* _Dataset entries_:
++++++++++
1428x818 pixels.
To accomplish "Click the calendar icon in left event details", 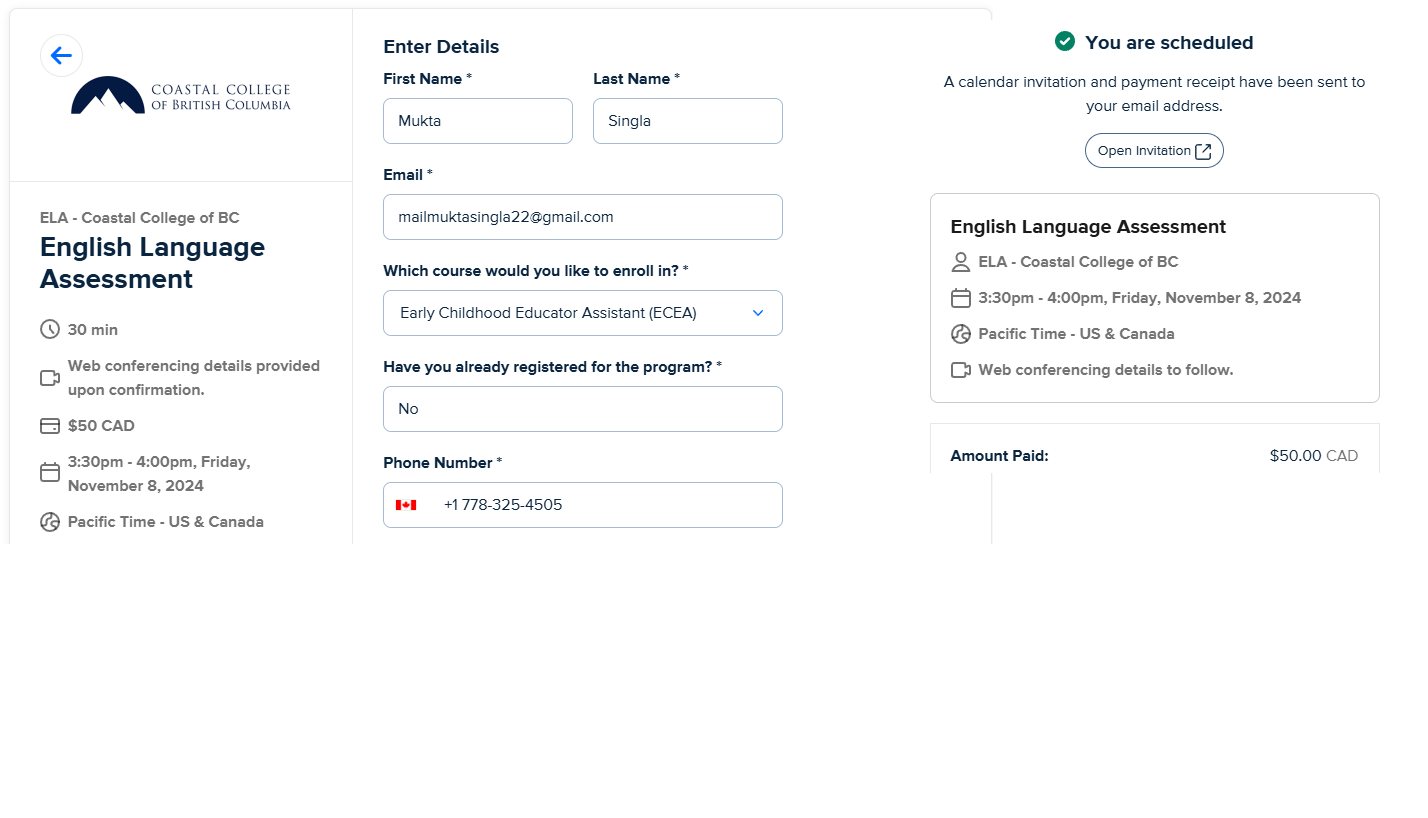I will click(50, 472).
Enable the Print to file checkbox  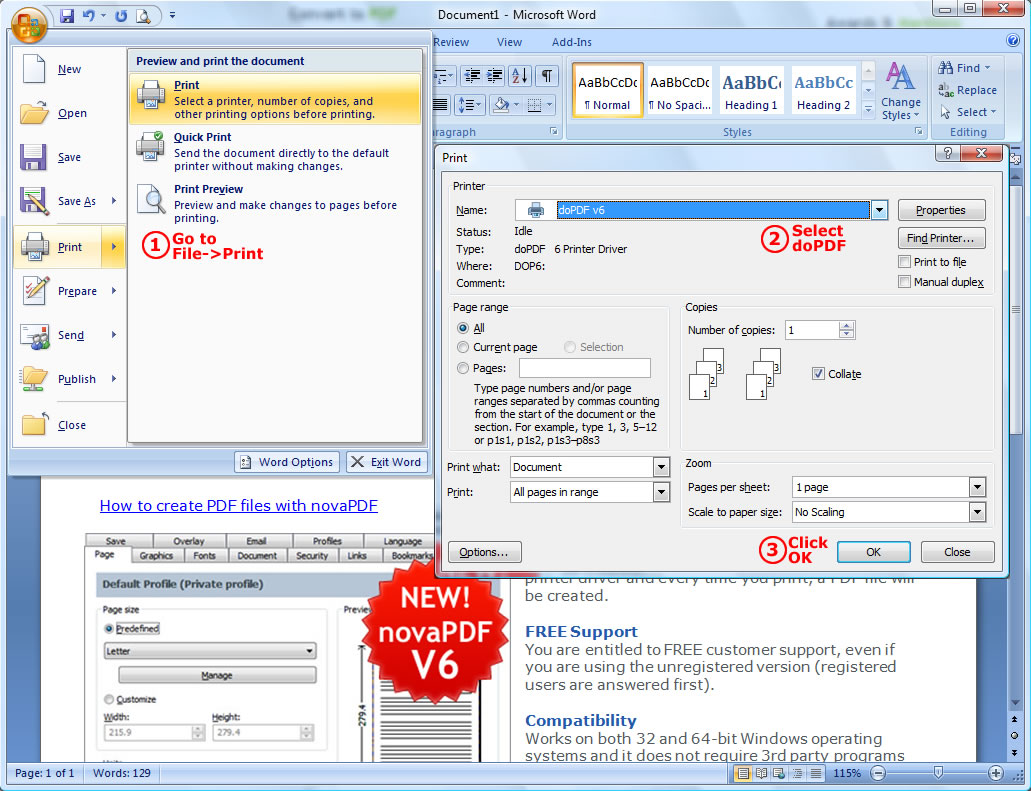(905, 262)
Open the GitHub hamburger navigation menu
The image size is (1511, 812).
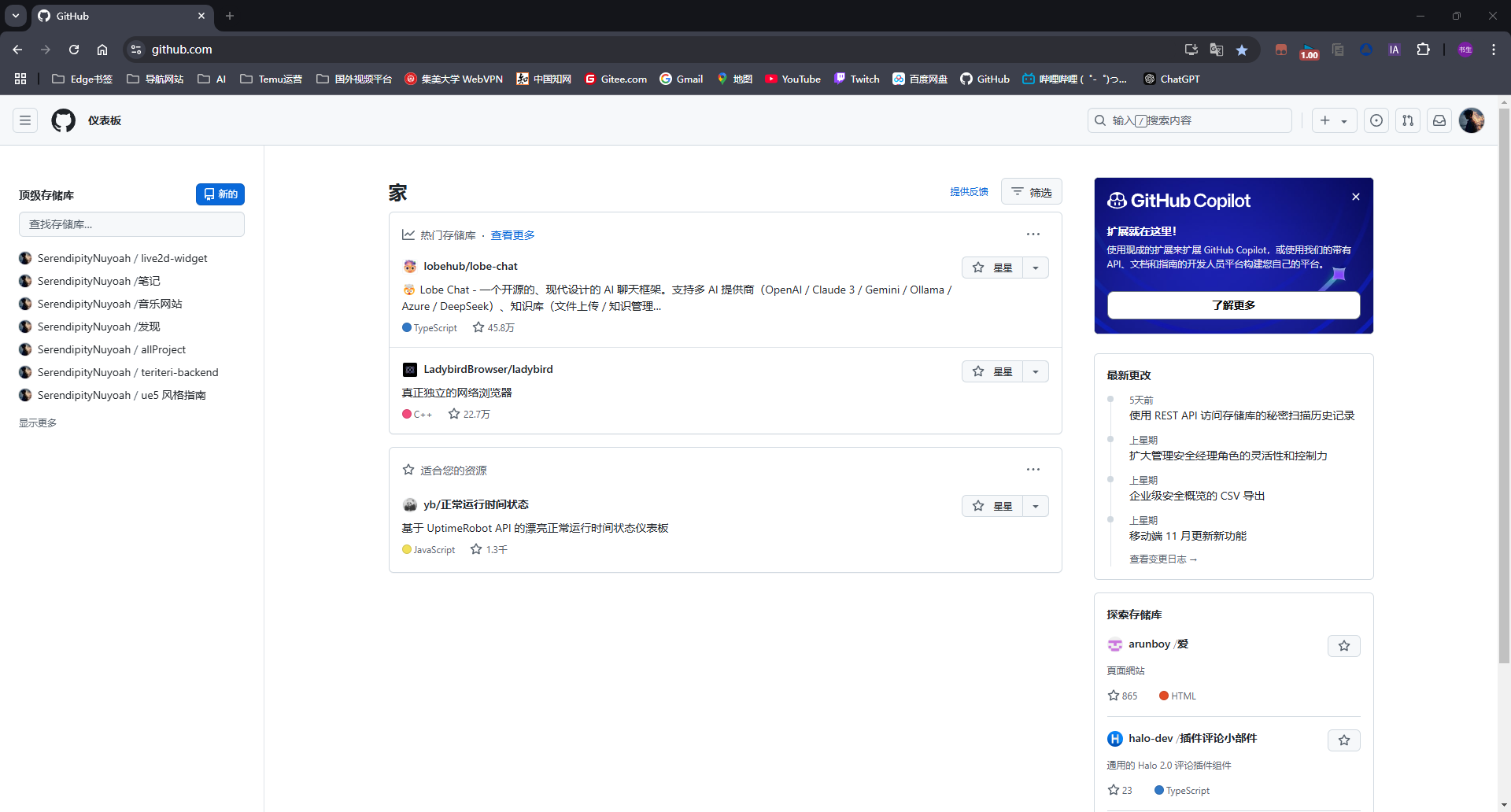click(25, 120)
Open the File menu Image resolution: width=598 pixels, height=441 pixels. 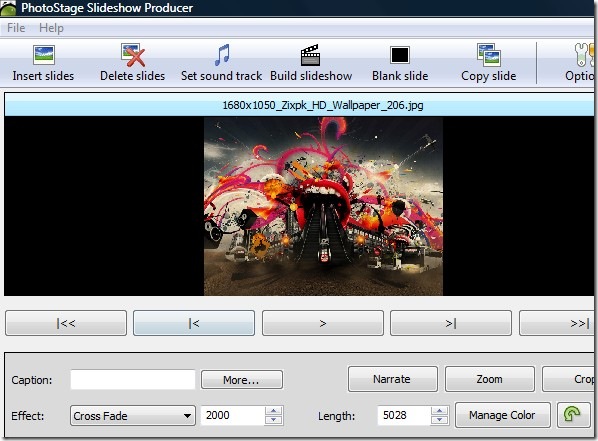tap(16, 28)
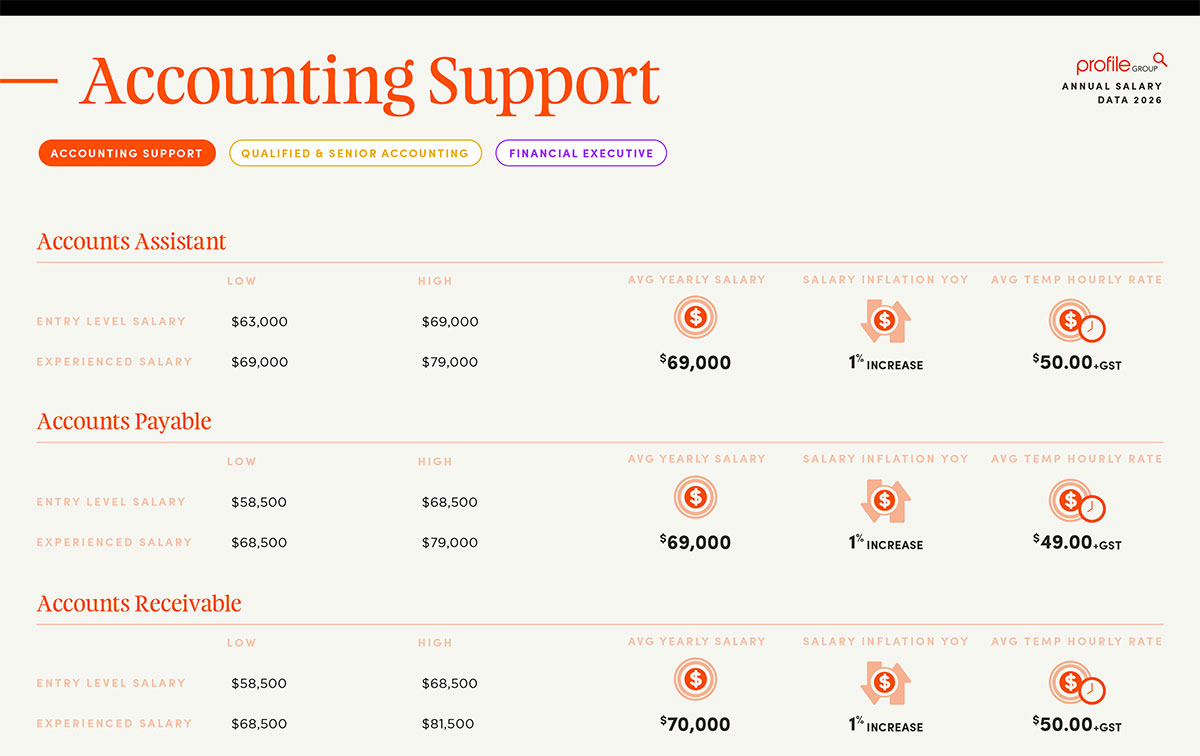Switch to Qualified & Senior Accounting tab
1200x756 pixels.
355,153
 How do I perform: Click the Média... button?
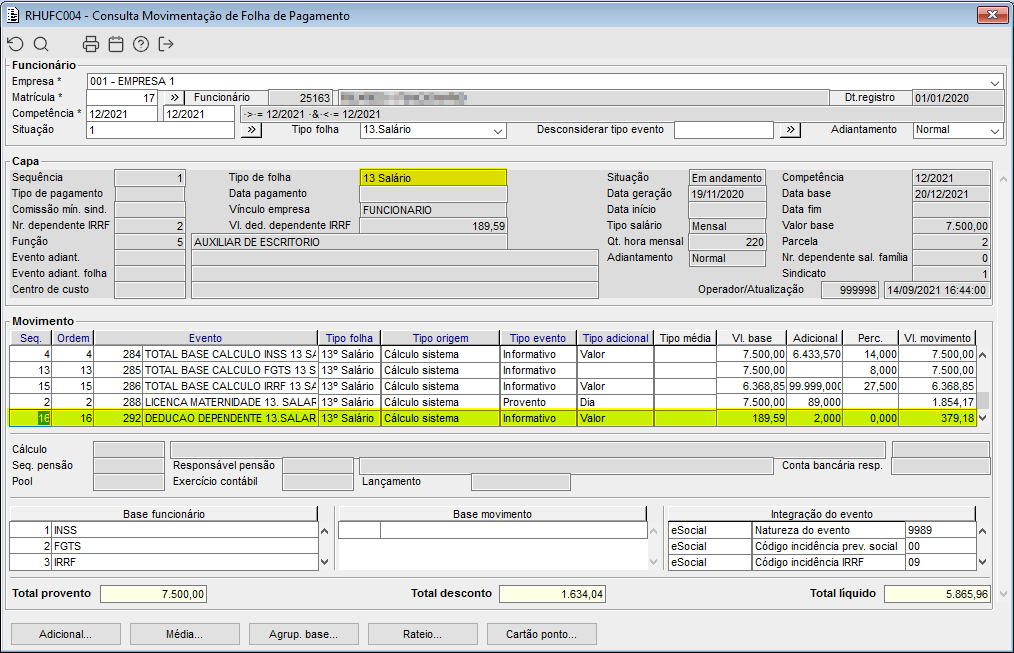pos(184,634)
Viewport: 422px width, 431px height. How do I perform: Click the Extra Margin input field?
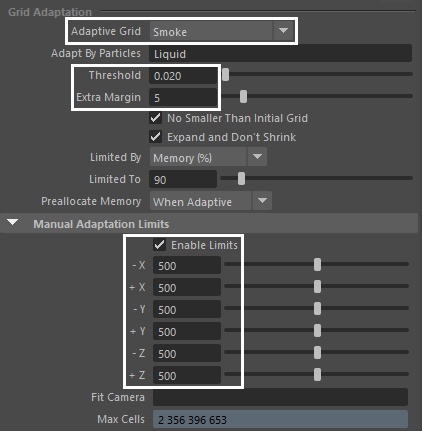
++++++++++
* _Exercise directions_:
Nothing but the lines from the one containing "How do I perform: Click the Média... button?" through the last line of the material may appear in the answer, transcribed exactly and with no pictures.

* _Solution to this task_:
 How do I perform: Click the Média... button?
pos(184,634)
Viewport: 422px width, 431px height. How do I perform: Click the Extra Margin input field?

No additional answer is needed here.